*** Opening of Source data ***

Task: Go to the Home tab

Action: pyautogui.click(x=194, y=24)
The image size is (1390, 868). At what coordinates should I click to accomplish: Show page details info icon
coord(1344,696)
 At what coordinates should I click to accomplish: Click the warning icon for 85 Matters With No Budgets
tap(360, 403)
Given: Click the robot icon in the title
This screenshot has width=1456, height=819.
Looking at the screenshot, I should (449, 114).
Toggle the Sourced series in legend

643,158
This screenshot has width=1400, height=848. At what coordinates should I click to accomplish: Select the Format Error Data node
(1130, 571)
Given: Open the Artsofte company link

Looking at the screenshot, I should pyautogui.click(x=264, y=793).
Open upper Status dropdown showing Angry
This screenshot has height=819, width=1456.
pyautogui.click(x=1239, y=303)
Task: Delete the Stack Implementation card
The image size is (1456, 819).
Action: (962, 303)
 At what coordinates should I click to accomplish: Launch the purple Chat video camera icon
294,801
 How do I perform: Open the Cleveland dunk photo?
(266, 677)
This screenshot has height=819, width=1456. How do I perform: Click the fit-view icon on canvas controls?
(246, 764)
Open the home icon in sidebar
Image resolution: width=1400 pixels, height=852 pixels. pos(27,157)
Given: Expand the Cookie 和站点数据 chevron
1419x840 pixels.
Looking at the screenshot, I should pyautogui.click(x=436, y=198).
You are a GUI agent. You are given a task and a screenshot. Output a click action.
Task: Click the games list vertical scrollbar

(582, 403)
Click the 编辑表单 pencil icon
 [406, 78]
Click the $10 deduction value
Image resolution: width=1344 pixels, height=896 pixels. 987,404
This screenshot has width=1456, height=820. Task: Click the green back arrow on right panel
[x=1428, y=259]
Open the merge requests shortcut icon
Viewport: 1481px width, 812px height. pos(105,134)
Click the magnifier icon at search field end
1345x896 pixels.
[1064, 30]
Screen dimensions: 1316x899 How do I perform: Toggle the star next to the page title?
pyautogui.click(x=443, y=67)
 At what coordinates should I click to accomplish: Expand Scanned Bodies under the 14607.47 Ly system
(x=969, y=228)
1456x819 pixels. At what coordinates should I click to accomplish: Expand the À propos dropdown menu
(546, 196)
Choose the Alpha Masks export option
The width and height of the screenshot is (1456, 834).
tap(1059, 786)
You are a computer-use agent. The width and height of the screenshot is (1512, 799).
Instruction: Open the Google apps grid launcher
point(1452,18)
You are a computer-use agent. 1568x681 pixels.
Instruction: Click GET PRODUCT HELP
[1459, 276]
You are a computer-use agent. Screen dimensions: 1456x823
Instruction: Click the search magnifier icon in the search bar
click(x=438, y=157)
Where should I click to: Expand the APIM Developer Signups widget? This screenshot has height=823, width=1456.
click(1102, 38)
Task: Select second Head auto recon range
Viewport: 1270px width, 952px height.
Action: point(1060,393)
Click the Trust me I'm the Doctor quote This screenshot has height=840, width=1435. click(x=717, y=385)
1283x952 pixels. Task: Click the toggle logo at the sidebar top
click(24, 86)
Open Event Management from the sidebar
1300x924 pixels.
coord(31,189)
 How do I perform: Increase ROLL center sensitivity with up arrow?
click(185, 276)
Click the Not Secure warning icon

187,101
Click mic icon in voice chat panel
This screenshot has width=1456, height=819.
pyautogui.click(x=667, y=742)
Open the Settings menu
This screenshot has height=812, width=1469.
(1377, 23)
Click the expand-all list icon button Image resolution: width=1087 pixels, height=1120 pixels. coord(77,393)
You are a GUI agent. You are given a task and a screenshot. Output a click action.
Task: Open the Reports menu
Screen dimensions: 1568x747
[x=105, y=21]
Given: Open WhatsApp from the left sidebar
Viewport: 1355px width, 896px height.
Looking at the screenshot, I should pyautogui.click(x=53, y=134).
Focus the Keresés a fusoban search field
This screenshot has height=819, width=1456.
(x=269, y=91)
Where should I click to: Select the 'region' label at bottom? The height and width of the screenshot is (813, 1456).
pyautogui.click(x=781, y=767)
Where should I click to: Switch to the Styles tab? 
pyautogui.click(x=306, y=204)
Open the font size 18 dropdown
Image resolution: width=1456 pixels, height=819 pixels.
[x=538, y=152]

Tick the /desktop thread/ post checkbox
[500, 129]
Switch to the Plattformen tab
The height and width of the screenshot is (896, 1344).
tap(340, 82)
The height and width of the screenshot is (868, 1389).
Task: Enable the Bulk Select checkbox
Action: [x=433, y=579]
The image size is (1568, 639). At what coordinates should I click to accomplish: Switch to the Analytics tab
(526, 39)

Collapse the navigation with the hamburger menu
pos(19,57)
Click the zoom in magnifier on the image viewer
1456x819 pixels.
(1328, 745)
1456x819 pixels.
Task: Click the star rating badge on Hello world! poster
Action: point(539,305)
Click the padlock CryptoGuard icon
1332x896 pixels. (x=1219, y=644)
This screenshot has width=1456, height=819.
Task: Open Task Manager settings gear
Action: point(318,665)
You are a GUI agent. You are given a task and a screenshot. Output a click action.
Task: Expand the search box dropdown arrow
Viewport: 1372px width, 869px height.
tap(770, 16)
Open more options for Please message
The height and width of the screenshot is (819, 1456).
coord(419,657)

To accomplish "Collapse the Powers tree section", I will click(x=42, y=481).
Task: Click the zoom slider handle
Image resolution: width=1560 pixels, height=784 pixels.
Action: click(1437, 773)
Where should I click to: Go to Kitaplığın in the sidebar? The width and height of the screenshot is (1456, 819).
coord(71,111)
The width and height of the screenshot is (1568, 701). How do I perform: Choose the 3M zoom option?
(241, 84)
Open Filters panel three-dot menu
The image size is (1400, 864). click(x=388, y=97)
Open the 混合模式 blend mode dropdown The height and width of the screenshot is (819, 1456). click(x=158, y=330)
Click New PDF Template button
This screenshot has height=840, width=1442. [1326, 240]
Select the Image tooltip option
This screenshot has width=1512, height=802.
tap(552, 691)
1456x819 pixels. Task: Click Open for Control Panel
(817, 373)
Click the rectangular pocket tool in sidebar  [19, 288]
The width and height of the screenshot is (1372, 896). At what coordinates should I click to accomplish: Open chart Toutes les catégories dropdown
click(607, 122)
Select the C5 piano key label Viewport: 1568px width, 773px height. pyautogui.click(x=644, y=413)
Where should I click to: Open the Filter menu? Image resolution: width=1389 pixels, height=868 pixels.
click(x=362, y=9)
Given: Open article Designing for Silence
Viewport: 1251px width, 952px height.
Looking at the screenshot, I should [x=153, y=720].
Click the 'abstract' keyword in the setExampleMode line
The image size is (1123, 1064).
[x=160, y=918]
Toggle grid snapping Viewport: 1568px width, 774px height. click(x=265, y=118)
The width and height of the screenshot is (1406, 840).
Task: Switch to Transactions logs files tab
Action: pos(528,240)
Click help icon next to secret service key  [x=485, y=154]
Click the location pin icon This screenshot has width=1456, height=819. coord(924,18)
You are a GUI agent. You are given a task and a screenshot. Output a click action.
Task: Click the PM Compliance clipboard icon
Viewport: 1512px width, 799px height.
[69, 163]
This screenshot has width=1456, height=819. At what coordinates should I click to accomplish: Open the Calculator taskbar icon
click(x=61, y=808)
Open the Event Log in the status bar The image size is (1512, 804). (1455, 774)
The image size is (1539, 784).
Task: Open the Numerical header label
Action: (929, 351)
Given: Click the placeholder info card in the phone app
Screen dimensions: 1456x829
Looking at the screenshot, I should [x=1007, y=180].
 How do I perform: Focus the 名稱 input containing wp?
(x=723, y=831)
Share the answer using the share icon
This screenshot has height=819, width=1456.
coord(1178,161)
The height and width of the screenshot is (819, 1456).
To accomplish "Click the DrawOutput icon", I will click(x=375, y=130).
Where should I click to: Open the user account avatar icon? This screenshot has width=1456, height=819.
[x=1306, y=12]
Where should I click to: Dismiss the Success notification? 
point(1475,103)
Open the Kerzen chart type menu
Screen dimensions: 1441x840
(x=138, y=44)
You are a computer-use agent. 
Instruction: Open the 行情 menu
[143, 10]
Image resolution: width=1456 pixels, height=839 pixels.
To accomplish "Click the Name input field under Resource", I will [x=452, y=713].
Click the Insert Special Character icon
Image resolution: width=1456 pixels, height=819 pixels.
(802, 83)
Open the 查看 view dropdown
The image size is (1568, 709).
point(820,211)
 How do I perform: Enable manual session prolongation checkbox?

*** Close of Source data ***

(Action item) Check every line of the records above for the string "card". Copy those that hold it.

(Answer)
Task: Delete the Stack Implementation card
Given: Click the placeholder info card in the phone app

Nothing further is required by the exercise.